Every AP team knows the drill. An invoice arrives, and someone has to open the corresponding purchase order, then check: Does the vendor name match? Does the PO number match? Do the line items, quantities, and amounts line up? Multiply that by hundreds of invoices per week from dozens of vendors—each sending a different format—and you have a process that eats hours before anyone can even start approving payments.
Template-based tools promise to automate this, but they don't solve the actual problem. You still need to build and maintain a template for every vendor format. When vendor #47 changes their invoice layout, the template breaks. When a new vendor comes on, someone has to configure extraction rules from scratch. The bottleneck isn't the matching logic—it's getting clean data out of documents in the first place.
Three-way matching—comparing the invoice against the PO and the receiving report—is straightforward in theory. The fields are predictable: vendor name, PO number, line items, quantities, unit prices, totals. The comparison logic is mechanical. If the invoice says 500 units at $12.00 and the PO says 500 units at $12.00, it's a match. Flag anything that doesn't line up.
The reason this stays manual isn't the matching step. It's the extraction step. Every vendor sends invoices in a different format—different layouts, different field labels, different table structures. Template-based extraction tools require you to map each vendor's format individually. With 50 vendors, that's 50 templates to build and maintain. With 200 vendors, it's unmanageable. The result: AP staff spend hours on data entry just to get invoice data into a format where matching can happen.
No templates to build per vendor. No retraining when a vendor changes their layout. No manual data entry before matching can begin.
ACS Industries runs this play at scale. They process 400 purchase orders per week across every format—PDFs, scans, images, plain-text emails. Zero templates built. They avoided hiring an additional FTE for data entry and saved 30 hours per week that was previously spent on manual AP automation tasks.
The matching step goes from hours of manual cross-referencing to minutes of reviewing flagged exceptions.

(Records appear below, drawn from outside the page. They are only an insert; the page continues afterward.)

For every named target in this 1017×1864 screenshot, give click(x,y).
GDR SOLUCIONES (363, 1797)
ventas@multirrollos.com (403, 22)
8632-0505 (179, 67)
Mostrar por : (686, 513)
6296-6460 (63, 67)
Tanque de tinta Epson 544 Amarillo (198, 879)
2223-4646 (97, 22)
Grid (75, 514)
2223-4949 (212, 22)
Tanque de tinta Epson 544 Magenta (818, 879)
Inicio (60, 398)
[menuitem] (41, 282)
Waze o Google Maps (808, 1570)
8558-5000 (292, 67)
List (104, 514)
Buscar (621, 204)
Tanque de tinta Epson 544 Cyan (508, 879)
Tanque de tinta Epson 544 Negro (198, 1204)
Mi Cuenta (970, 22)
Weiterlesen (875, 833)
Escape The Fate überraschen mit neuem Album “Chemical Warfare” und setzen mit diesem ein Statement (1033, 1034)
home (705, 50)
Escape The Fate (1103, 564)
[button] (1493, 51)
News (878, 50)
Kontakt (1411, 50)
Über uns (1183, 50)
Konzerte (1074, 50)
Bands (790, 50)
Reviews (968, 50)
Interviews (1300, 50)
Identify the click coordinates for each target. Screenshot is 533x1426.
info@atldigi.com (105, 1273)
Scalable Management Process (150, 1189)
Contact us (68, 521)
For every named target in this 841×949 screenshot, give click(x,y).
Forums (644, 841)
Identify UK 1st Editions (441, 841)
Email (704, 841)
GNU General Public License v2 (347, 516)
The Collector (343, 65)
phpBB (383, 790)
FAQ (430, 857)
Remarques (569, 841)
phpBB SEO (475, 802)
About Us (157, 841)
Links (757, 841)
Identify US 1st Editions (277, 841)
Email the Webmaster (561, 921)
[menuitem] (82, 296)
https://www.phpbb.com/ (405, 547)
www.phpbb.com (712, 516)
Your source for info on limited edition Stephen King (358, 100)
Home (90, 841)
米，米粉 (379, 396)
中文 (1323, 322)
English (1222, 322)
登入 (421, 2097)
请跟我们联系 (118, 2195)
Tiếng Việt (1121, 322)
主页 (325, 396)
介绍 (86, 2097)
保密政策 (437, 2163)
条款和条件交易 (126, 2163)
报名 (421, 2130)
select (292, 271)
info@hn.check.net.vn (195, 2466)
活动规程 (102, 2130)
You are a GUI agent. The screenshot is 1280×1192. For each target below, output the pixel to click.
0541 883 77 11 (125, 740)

Instead of checking every invoice line-by-line against its PO, the AP team focuses only on the 5–10% of documents where something doesn't line up—a price variance, a quantity mismatch, a missing PO number. Everything else flows through automatically.
That's the difference between a process that depends on data entry headcount and one that scales with document volume. More invoices don't mean more hours—they mean more rows in a spreadsheet that Lido already populated.
The same extraction-then-match workflow applies to a challenge that's even more common in international trade: matching packing lists to commercial invoices. In customs brokerage and freight forwarding, these two document types frequently arrive as a single combined PDF—sometimes running to 2,000 pages per shipment. Each packing list line item needs to be matched to its corresponding invoice line item before a customs entry can be filed.
The matching identifier is typically a batch number, reference number, or product code that appears on both the packing list and the invoice. The extracted data from each document type goes into separate sheets, and computed columns use lookups to match records and cross-check values: Does the net weight on the packing list match the invoice? Does the quantity align? Is the country of origin consistent between documents?
One customs brokerage processing 3,000+ entries per month uses Lido for exactly this workflow. Their suppliers' combined packing list and invoice PDFs contain roughly 50 fields per entry. Before automation, a single 80-page packet took several hours of manual data entry and cross-referencing. With Lido extracting both document types and matching on batch numbers, the same process takes minutes. As their operations lead described it: "It's not difficult or complicated. It's just tedious. This takes away the tedious."
Lido's AI columns add another layer: automatic data normalization during matching. Country of origin might appear as "Germany" on one document and "DE" on another. Net weight might be missing from certain line items on the packing list. AI columns can convert country names to standardized codes, flag missing values as NA, and surface discrepancies between the two documents—all without manual rules or lookup tables.
Yes. Lido extracts PO numbers and vendor names from any document format—PDFs, scans, images, emails—without requiring vendor-specific templates. Once the data is extracted into structured columns, matching happens on shared fields like PO number and vendor name regardless of how the original documents were laid out.
Discrepancies get flagged automatically. Price variances, quantity mismatches, missing PO numbers, and unmatched invoices all surface as exceptions. Your AP team reviews only the flagged items instead of checking every invoice manually. You set the tolerance thresholds—for example, allowing a 2% price variance before flagging—so the system matches your existing approval rules.
Lido handles mixed printed and handwritten documents. Block handwriting—the kind typically found on warehouse receiving slips and manually completed PO forms—extracts reliably. Cursive or heavily stylized handwriting may require review, but the system flags low-confidence extractions rather than guessing silently. For trade documents like packing lists and invoices, the vast majority are typed or printed, so handwriting is rarely a concern. When handwritten annotations do appear—such as notes on a packing slip or a customs stamp—Lido extracts the printed data accurately and flags any handwritten additions for review.
No limit. Lido reads documents contextually using invoice OCR powered by AI, not rigid templates. Every vendor format works on the first document without any setup or configuration. When a vendor changes their invoice layout, extraction continues working because the system understands document structure rather than matching against a fixed template.